Die Verzögerungstaktik könnte damit zu tun haben, dass Ende Juni auch bei der FDP die Nominierungen für Land- und Bundestag anstehen - unpopuläre Sparpläne könnten da nur unangenehme Nebenwirkungen provozieren.

Die SPD gibt sich da deutlich entspannter. Dem Schuldenfrei-Hype von Schwarz-Gelb konnten die Genossen noch nie etwas abgewinnen. Weil sie dies schon immer für ein schönes Märchen hielten, vor allem aber, weil sie Schulden nicht prinzipiell für verwerflich halten. Wenn investiert wird, wenn also Werte geschaffen werden, so die Überzeugung, können Schulden rentierlich sein. Und darin sind sich die führenden Sozialdemokraten, inklusive Oberbürgermeister Thomas Geisel, ausnahmsweise mal alle einig.

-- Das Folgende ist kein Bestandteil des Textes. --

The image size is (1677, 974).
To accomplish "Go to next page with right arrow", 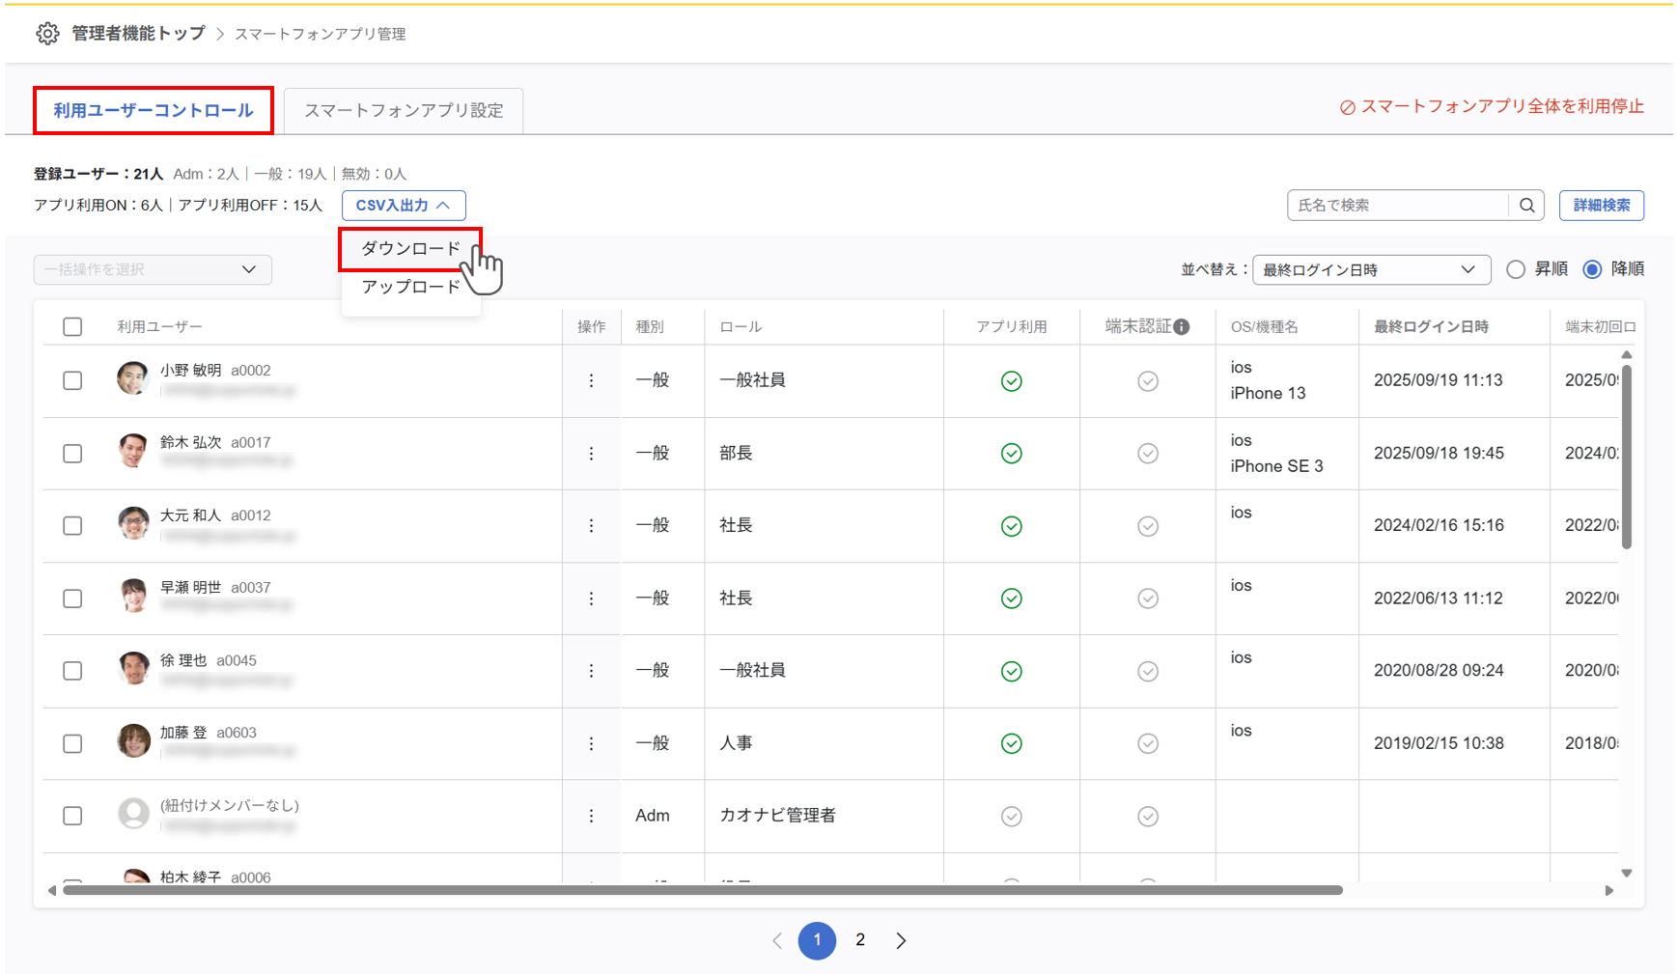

Die Grünen fahren in der Frage einen Wackelkurs. Einerseits pochen sie auf Nachhaltigkeit und Einhalten der Schuldenbremse, die sie gemeinsam mit CDU und FDP beschlossen haben. Andererseits wollen sie jetzt, da sie nach all den Jahren wieder an der Regierung sind, nicht wieder diejenigen sein, die den Rotstift ansetzen. Deshalb sagen sie zu all dem so wenig wie möglich. Festlegen scheint mit Blick auf den möglichen Bruch der Ampel und neue Bündnisse (mit der CDU?) die falsche Strategie zu sein.

Die CDU wiederum sieht sich als einzig wahre Wahrerin der Schuldenfreiheit. Sie kann aber von der Oppositionsbank aus nur wenig bewirken - und muss sich den berechtigten Vorwurf gefallen lassen, in ihrer Regierungszeit einerseits über die Verhältnisse gelebt zu haben (mit Großprojekten wie Kö-Bogen und Wehrhahn-Linie), andererseits anstehende Investitionen wie Schulsanierungen auf die lange Bank geschoben zu haben. Auch sie ist deshalb in der Pflicht, konstruktive Vorschläge zu machen, wo gespart, was verkauft werden sollte. Dies auch mit Blick auf neue Bündnisse: Schwarz-Grün wäre ebenso eine (knappe) Mehrheitsoption wie eine große Koalition mit der SPD.

Die klamme Kassenlage trifft also auf besondere politische Gegebenheiten. Die Wahlen 2017 und die Bündnisstrategien für die Nach-Ampel-Zeit sind aber das eine, der Wert einer solide wirtschaftenden Stadt das andere. Die finanzielle Situation ist zu ernst, um Spielball politischer Winkelzüge zu werden.